* _REQUIRED WORK_
Recast the records from the line containing "Given: Open the" down through the line containing "[850, 1105]" as a two-column CSV with the header instruction,response. Give one row per record, with its text and its answer each in a single double-quoted field and line breaks replaced by spaces.

* _RECORDS PROVIDED_

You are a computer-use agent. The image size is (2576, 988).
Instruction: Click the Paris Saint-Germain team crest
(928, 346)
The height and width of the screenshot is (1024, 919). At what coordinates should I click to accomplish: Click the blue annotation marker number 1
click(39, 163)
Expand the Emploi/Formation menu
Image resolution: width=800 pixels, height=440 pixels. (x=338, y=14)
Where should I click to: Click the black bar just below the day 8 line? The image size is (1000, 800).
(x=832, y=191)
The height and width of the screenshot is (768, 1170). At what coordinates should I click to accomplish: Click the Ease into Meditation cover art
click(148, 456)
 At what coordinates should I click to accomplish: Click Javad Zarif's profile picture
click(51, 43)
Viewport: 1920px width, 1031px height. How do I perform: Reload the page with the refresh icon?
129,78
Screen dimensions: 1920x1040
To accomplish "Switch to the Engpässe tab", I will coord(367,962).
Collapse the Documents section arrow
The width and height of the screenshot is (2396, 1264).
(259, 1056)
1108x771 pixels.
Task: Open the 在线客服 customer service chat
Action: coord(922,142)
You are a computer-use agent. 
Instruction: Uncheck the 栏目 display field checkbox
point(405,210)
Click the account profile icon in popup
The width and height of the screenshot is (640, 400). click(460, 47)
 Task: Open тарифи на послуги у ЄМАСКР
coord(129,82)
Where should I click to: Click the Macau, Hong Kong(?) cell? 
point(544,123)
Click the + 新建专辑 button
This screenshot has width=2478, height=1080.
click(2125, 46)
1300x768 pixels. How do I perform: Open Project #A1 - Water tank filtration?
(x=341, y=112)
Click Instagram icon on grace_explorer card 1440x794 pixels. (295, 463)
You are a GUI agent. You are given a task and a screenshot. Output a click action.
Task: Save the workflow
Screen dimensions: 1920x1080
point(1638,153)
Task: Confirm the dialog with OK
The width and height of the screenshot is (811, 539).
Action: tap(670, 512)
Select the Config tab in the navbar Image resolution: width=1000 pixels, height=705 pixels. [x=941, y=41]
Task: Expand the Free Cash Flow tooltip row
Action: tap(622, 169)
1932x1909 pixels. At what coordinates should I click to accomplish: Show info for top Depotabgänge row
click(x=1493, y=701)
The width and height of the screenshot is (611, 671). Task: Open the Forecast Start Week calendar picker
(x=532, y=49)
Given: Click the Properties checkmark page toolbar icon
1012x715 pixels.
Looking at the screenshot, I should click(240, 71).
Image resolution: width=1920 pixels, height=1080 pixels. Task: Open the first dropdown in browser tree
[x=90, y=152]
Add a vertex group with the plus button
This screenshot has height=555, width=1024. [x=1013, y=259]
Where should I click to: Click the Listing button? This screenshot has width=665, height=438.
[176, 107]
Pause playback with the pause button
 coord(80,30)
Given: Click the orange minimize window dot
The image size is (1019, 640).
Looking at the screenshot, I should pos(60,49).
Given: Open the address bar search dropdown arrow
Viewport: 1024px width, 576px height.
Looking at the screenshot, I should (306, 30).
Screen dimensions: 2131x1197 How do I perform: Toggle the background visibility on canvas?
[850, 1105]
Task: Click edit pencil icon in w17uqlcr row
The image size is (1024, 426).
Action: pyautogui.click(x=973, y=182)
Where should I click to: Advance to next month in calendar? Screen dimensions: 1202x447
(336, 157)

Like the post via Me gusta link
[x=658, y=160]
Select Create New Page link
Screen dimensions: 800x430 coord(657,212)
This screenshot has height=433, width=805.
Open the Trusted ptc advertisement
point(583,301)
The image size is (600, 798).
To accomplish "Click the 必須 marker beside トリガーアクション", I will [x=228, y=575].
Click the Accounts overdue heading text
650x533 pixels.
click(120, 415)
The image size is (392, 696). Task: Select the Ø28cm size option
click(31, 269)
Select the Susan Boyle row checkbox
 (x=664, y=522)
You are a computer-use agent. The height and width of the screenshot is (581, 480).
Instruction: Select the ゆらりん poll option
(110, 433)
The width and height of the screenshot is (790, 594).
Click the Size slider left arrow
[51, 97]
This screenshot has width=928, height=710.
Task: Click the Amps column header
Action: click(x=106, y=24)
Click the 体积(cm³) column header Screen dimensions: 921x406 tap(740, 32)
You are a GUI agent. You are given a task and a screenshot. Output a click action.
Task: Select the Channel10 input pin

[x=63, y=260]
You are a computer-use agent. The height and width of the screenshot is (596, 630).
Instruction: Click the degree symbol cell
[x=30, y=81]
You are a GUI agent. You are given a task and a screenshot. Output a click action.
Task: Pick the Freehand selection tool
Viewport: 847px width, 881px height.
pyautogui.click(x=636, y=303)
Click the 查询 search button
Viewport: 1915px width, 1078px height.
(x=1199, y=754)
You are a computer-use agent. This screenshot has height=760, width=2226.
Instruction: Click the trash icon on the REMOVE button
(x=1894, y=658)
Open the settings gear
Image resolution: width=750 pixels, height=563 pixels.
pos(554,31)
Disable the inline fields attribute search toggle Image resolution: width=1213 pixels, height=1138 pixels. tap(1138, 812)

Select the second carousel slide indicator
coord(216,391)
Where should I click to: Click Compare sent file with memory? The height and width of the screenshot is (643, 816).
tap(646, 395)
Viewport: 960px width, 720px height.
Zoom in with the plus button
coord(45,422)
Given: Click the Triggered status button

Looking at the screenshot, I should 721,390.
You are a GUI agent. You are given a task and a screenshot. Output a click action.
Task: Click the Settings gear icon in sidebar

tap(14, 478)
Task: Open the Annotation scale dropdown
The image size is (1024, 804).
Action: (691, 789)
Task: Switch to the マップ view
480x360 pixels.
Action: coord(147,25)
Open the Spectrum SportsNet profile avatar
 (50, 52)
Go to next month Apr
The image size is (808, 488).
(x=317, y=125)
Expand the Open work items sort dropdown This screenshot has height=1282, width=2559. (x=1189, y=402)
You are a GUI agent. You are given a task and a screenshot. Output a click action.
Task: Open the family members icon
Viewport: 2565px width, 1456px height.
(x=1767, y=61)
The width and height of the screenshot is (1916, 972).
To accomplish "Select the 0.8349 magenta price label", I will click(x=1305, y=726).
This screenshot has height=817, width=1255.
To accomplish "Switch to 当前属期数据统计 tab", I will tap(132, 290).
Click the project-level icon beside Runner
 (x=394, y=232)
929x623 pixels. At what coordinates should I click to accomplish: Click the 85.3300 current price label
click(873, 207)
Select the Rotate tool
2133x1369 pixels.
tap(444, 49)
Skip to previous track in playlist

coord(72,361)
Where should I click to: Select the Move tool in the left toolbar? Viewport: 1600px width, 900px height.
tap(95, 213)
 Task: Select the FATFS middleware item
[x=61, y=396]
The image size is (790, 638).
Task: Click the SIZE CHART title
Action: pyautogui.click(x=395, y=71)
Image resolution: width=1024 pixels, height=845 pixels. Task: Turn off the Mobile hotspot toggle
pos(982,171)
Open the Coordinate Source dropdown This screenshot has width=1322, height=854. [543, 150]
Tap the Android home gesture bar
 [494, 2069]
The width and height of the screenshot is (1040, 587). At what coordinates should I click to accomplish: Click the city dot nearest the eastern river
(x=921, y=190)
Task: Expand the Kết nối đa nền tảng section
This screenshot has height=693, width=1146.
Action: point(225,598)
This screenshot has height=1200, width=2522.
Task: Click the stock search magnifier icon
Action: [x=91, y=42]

* _RESPONSE TO THIS TASK_
instruction,response
"Given: Open the address bar search dropdown arrow Viewport: 1024px width, 576px height.","Looking at the screenshot, I should (306, 30)."
"Screen dimensions: 2131x1197 How do I perform: Toggle the background visibility on canvas?","[850, 1105]"